Why Does Stopping Genocide Require Bloated Defense Budgets?

Andrew Sullivan —  Feb 9 2012 @ 10:53am

by Zack Beauchamp

Robert E. Kelley argues that there's an essential conflict between ending American military overreach and preventing mass atrocities:

It is awfully tempting to think that just a little bit more exertion, a little more defense spending, a little more covert assistance could help push through desperately needed change in places like Syria or Zimbabwe…

But that’s exactly the ‘utopian’ attitude toward force that realists from Morgenthau to Walt would disparage, right? One small step leads to another to another, and pretty soon you’ve got US empire to handmaiden democracy everywhere all the time, with all the militarization, killing and other unintended consequences such a project must inevitably entail. 

But there's no reason that the US needs to maintain its current level of defense spending to either 1) conduct limited interventions like the one in Libya or 2) assist pro-democracy movements through diplomatic or covert mechanisms. In fact, there are serious arguments that overspending on defense actually weakens both the US military and American ability to influence events abroad more broadly. Nor does a commitment to humanitarian intervention in some cases require intervention in all of them.

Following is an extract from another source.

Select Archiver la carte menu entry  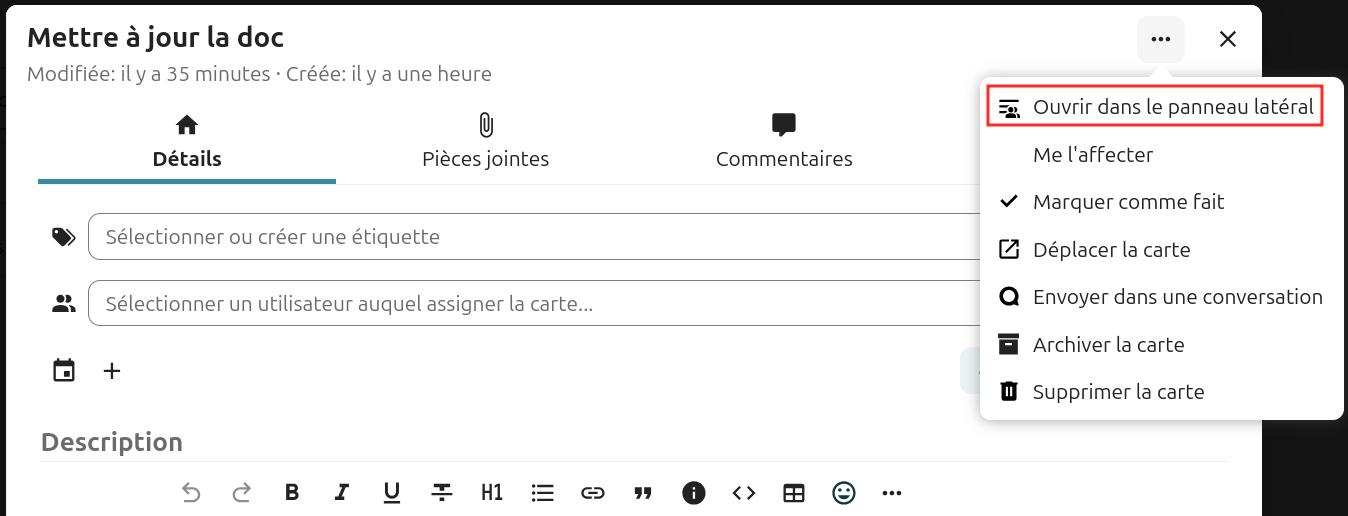[x=1108, y=345]
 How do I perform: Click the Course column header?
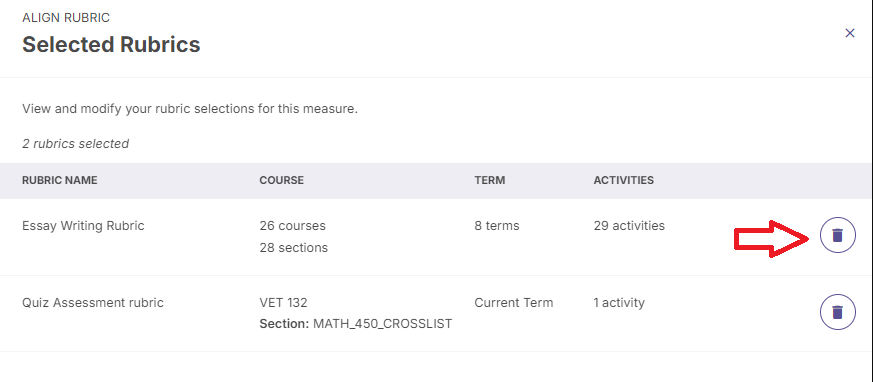[x=282, y=180]
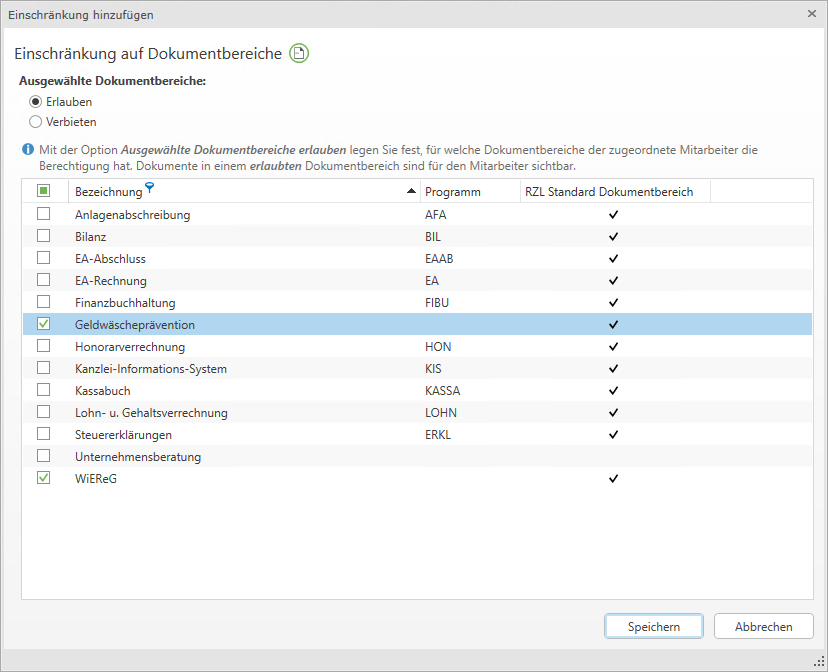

The "unintended consequences" Kelley principally worries about are "torture, indefinite detention, Guantanamo, drones, Islamophobia, [and] national security state overkill," among others. But those don't follow from an American commitment to promoting rights abroad – they're consequences of an obsessive focus on the threat to the American homeland from terrorist groups. A foreign policy more oriented around the defense of rights abroad, if anything, would be more sensitive to overreaches following from the war on terror as they damage America's standing when talking about promoting democracy.